De quoi modifier quelques éléments des fictions : Catwoman n’est plus une prostituée (à l’inverse de ce qui était montré dans Année Un – même si, paradoxalement, ce titre devient canonique dans la chronologie de Batman), le Chevalier Noir n’a jamais capturé le tueur de ses parents, Dick Grayson est adopté par Bruce Wayne, etc. Malgré tout, ce « nouveau départ » (des autres séries DC) ne rencontra pas le succès escompté et mis de côté une petite décennie l’idée d’un (autre) redémarrage complet – jusqu’à Infinite Crisis bien entendu.

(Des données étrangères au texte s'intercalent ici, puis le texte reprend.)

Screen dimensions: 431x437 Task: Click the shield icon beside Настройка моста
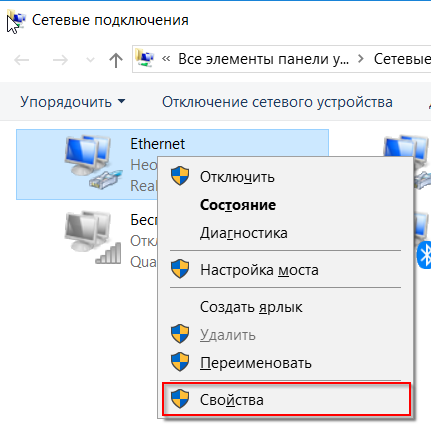(180, 269)

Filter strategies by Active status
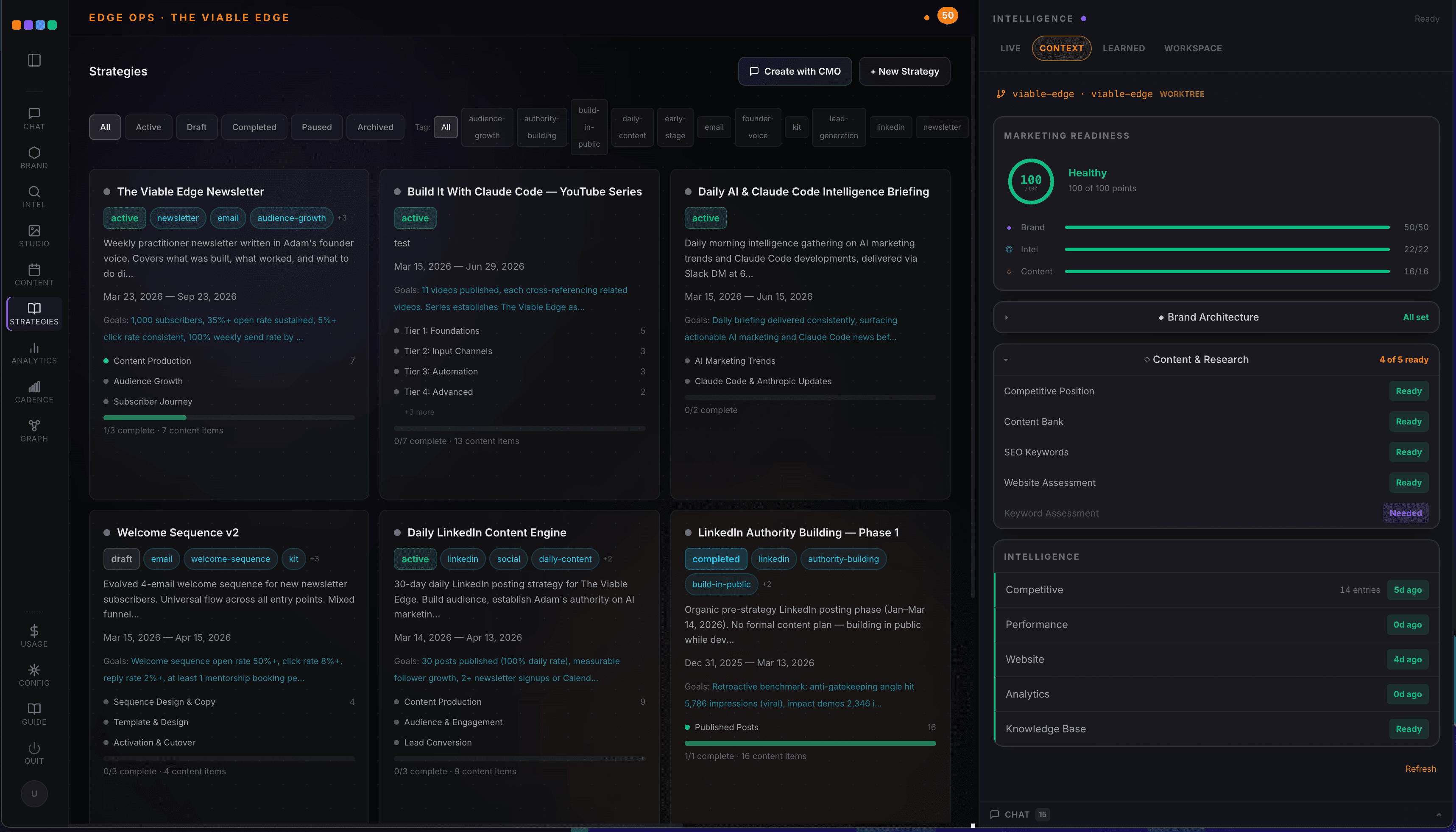coord(148,127)
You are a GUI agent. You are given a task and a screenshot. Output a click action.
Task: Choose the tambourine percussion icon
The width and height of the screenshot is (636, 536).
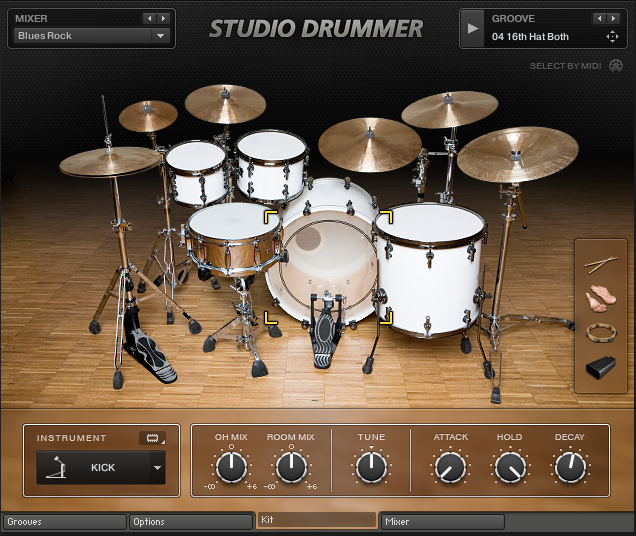coord(603,332)
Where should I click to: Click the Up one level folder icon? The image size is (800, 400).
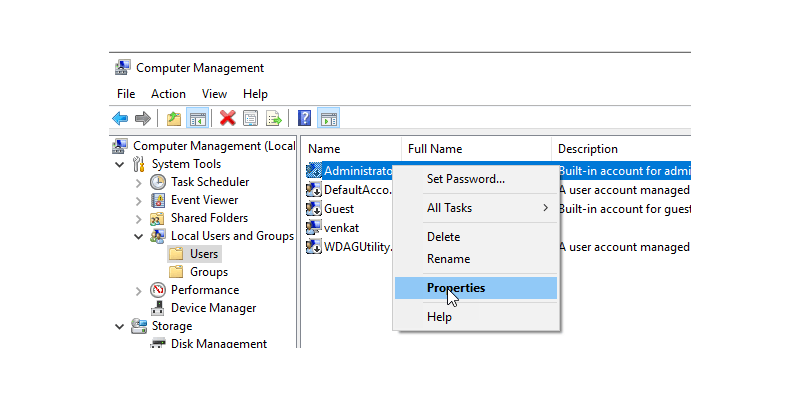175,118
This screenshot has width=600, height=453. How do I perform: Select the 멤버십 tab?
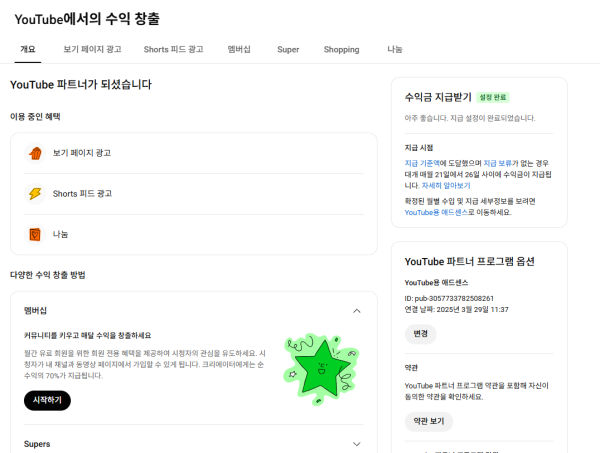click(x=239, y=49)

À posteriori, l’intérêt se situe finalement pour les fans de Green Lantern qui auraient besoin d’une petite compréhension sur les desseins d’Hal Jordan, éventuellement ceux de la JSA (et notamment Starman), de Green Arrow (uniquement pour les dernières planches) ou pour les complétistes hardcore qui ont aimé Crisis on Infinite Earths (Heure Zéro doit se lire « juste après » idéalement pour conserver une certaine « cohérence » on va dire, avec l’enchaînement Armageddon 2001 entre les deux si possible…).

In fine, le meilleur résumé se trouve sur DC Fandom : « Hal Hordan, devenu Parallax, tente de restructurer l’univers et de corriger ses erreurs passées. Il est parasité par Extant qui veut profiter de cette situation pour recréer un monde à son image. Tout l’univers redémarre à zéro et le passé de Batman et de ses alliés est aussi remodelé ». Même si ça dévoile l’ensemble, c’est ce qu’il faut retenir.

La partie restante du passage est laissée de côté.